Riot Grrrl was the movement I always wish I’d got to experience first hand. It was a huge movement in the ’90s and although there are many versions of how the movement started, most people would agree that the band attributed with starting up Riot Grrrl was Bikini Kill. Starting out with a free zine with the same name, they later became a band and were into creating more female-focussed gigs by encouraging the boys who wanted to mosh and dance violently to head to the back, while the girls could enjoy the music at the front if they wanted. As with any feminist movement, they were labelled sexist towards men, but that wasn’t what it was about – it was about trying to do something that women could enjoy just as much as men.

The zines carried on from the punk ethos of the ’70s and the college idea of freedom of speech. Cutting and pasting together pieces of photos and literature was the original form of what we now have in many online zines – but before the internet was really used, it was important to have something that could be reproduced, photocopied and passed around to get the message out. It was never about making money but about spreading the word, and helping girls to come together. And also, importantly, about advertising girl punk rock bands, which were hardly seen in major music magazines – and if they were, were normally insulted or at best, classed as “good for girls.”

“We want and need to encourage and be encouraged in the face of all our own insecurities, in the face of beergutboyrock that tells us we can’t play our instruments, in the face of “authorities” who say our bands/zines/etc are the worst in the US” The Riot Grrrl Manifesto

The bands grouped together, and there seemed to be much less of the competition between bands than often happens now, because they were all fighting for the same cause.
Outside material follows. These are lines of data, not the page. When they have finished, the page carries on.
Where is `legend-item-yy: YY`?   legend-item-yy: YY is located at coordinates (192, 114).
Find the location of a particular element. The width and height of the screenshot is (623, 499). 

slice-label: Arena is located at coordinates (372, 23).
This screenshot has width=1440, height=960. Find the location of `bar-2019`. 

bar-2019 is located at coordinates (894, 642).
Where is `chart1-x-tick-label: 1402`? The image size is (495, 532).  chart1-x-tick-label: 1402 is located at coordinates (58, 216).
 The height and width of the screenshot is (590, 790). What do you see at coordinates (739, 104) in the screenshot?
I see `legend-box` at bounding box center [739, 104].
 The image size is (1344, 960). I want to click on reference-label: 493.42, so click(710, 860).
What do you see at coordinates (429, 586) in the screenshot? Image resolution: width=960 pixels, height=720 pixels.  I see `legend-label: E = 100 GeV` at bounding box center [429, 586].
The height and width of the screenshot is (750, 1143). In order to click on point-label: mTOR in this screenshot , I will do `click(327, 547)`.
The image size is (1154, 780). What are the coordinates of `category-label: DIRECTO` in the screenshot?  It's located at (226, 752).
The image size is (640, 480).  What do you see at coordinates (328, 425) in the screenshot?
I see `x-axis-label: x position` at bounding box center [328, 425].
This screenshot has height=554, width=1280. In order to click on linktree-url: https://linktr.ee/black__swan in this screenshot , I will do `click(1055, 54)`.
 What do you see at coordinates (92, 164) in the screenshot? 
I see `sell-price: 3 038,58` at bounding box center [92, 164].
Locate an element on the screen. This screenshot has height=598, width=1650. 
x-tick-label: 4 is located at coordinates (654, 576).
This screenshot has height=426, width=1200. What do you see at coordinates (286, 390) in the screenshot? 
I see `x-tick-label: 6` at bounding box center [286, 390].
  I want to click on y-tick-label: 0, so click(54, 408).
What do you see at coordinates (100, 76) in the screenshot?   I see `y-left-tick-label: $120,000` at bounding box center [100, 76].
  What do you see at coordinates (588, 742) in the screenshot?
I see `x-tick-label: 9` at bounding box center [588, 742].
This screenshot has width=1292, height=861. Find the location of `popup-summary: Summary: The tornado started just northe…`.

They wanted to talk about the issues that women go through but were never allowed to talk about; like childhood abuse, rape, abortions and equal pay issues. They could talk about lesbianism, but in a way that wasn’t designed to just attract men – real love between two women, which was either unspoken or still considered “just a phase.”

Riot Grrrl has taken on many forms, and although it is largely associated with punk rock music, anyone who believes in the Riot Grrrl manifesto could be one, whether they realise it or not. Singers like Beth Ditto have come out as saying they support the movement – Ditto said that Riot Grrrl helped her to become a whole person. Other contemporay artists and bands which seem to fit into the movement include Amanda Palmer, PJ Harvey, Regina Spektor and the Yeah Yeah Yeahs. Not many people would come out as saying they’re Riot Grrrl – any more than people tend to announce that they’re feminist. It’s not about declaring it as a publicity stunt, it’s about being it and getting across the ideas in your music.

Seeing girls in the rock business doesn’t happen all that often, even now – of course they exist, but usually as lead singers or bassists. These are seen as the “acceptable” places for women to have power, but the drums and electric guitars – the instruments that are seen to be gritty and difficult – are reserved for the men. The movement also revolutionised the idea of a female musician who didn’t have to be beautiful or thin, just talented. Even now in the rock industry there are so few female musicians who are not conventionally attractive, when in history male singers such as Steve Tyler, Axl Rose and Sting were seen as sex icons despite not being commonly accepted as attractive. In many metal bands, the attractiveness of a male lead singer means nothing, but Christina Scabbia of Lacuna Coil will be criticised if she puts on a little weight or takes an unflattering photo.

“You learn that the only way to get rock-star power as a girl is to be a groupie and bare your breasts and get chosen for the night. We learn that the only way to get anywhere is through men. And it’s a lie.” Kathleen Hanna, Bikini Kill

I think one of the greatest parts of the movement was the girls’ acceptance of what people thought of them – they said “I know you think I’m a bitch, so I’m going to write it on my arm,” and often wrote conflicting messages on their arms, such as the famous picture of the band Huggy Bear in which lead singer Niki Elliot has written “Slut” on one arm, and “Prophet” on the other. Other than that, there was no distinctive style for Riot Grrrl – no way to dress like one – which meant it couldn’t be corrupted by capitalism as easily as, say, Punk culture.

Riot Grrrl brought feminism into the public eye in a way that was less academic and less structured – instead of only finding a voice in studying feminism as a subject, or by participating in marches, girls were able to kick and scream about what really mattered to them. It gave girls – normal girls – a voice, and that voice wasn’t what a lot of people wanted to hear.

A re-emergence seems to be happening now – the DIY ethic that Riot Grrrl helped bring back with third-wave feminism has stuck longer than anyone had predicted, and with films like Whip It!, we get to see natural women a little easier than before. So for all of those who thought that Riot Grrrl was just a phase, just some angry girls kicking off – you were very much mistaken.